Bassett Housing Project Discussed

Bassett Housing
Project Discussed


COOPERSTOWN – Bassett Hospital’s proposal to build housing for its employees on Averill Road, on property owned by the Templeton Foundation, was the subject of a public hearing before Cooperstown’s Board of Trustees on January 5. That hearing was in conjunction with the board voting on whether a special permit to allow the construction should be granted and, if granted, under what conditions or limitations.

The hearing had attracted interest and was well attended.

At the outset, Mayor Ellen Tillapaugh set the ground rules for the hearing. After the Bassett representatives explained the project, each participant was allowed five minutes to comment.

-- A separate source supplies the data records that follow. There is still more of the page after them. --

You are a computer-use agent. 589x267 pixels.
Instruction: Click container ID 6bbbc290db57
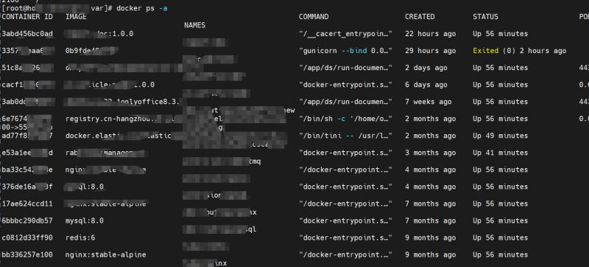point(27,221)
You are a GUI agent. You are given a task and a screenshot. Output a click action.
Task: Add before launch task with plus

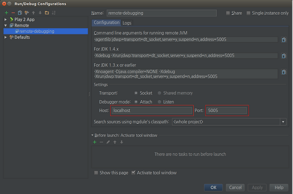[x=95, y=142]
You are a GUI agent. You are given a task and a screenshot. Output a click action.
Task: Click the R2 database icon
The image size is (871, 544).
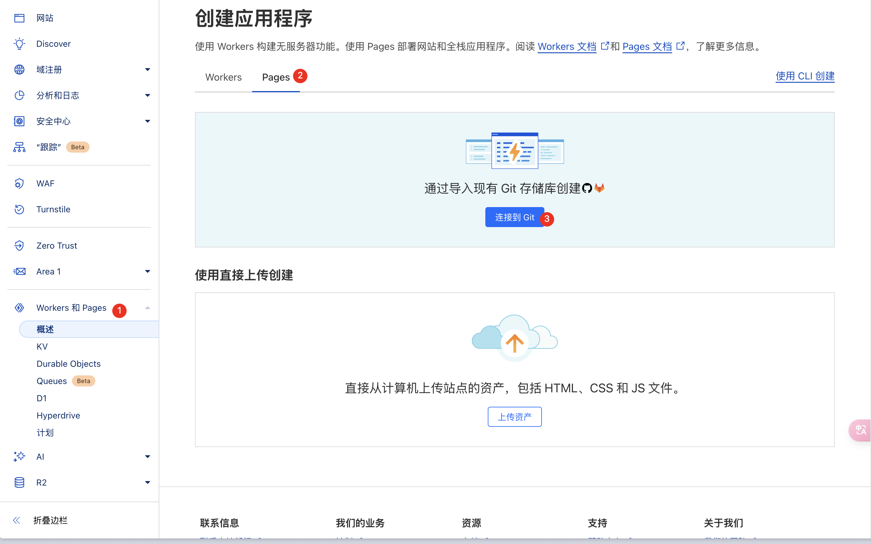coord(19,482)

“It’s totally your opportunity to speak and be heard, and that will take as long as we need. If you want to stay for two hours, we will stay for two hours,” Mayor Tillapaugh said.

Upon the conclusion of public comments, the Board would review Bassett’s presentation together with the public comments and analyze the proposal in light of issues raised in the New York State Environmental Quality Review applicable to the project.

Matt Hamlin, Bassett Hospital/Templeton Found-ation attorney, opened the discussion by pointing out that the underlying rationale for the project was the well documented shortage of health-care providers, and the need for Bassett to make housing available as an inducement. The site would contain two town houses of six units each and a two-story apartment house with 15 units per floor.

Joe Piraino of in-ARCHITECTS and Scott Freeman of Keplinger Freeman Associates LLC described the details of the project and how it would fit into the community. The location of the units was somewhat influenced by the topography of the site, but designers are able to provide a set-back of 150-200 feet and planned additional vegetation to make the units unobtrusive. At the same time, the sidewalks were designed to make the housing a part of the community.

It was pointed out that a new water tower would be constructed to service the site, which would replace the existing aged water tower and provide improved service to the rest of the Cooperstown community.

During the ensuing public hearing, concerns expressed fell into the categories of notional and practical. A number of speakers objected because the property intended to be developed was one of the few unspoiled areas still left within the village. A different location, such as behind the Clark Sports Center or the Meadows Office Complex, was suggested as more practical and less obtrusive.

As summed up by one member of the audience, “We want our hospital to thrive and be a quality hospital…but I totally agree that this is not the proper location.”

The developers responded that they had considered other locations, but that those alternatives were deemed unfavorable.

Some opponents raised issues as to how construction would affect the water runoff. Others pointed to the inadequacies of the roads leading to the development, and adjoining landowners feared the invasion of their property during the construction phase. The impact on the school system and the school bus routing schedule was also voiced as a concern.

A number of individuals voiced strong support due to the absence of adequate housing and the need to attract health-care workers. Supporters of the project felt any problems could be solved or ameliorated.

After reviewing the issues raised by SEQR, the trustees voted unanimously to issue the special permit, but upon a number of conditions.

To comply with the state’s environmental requirements, a geotechnical survey of the project’s effect on the water table is required, as well as a civil and traffic engineer’s report on the project’s impact on the existing road and electrical system. In addition, the trustees require a guarantee that all leases will exceed 30 days, that an arborist report on the adequacy of the buffer vegetation, and that the Cooperstown fire chief provide written approval of the location of fire hydrants and the adequacy of the road system to accommodate fire trucks. Finally, the SEQR requires a report to specifically address the traffic issues surrounding Averill, Beech and Main streets.

Following the granting of the special permit, the project will be presented to the Planning Board, at which time an additional public hearing will be scheduled.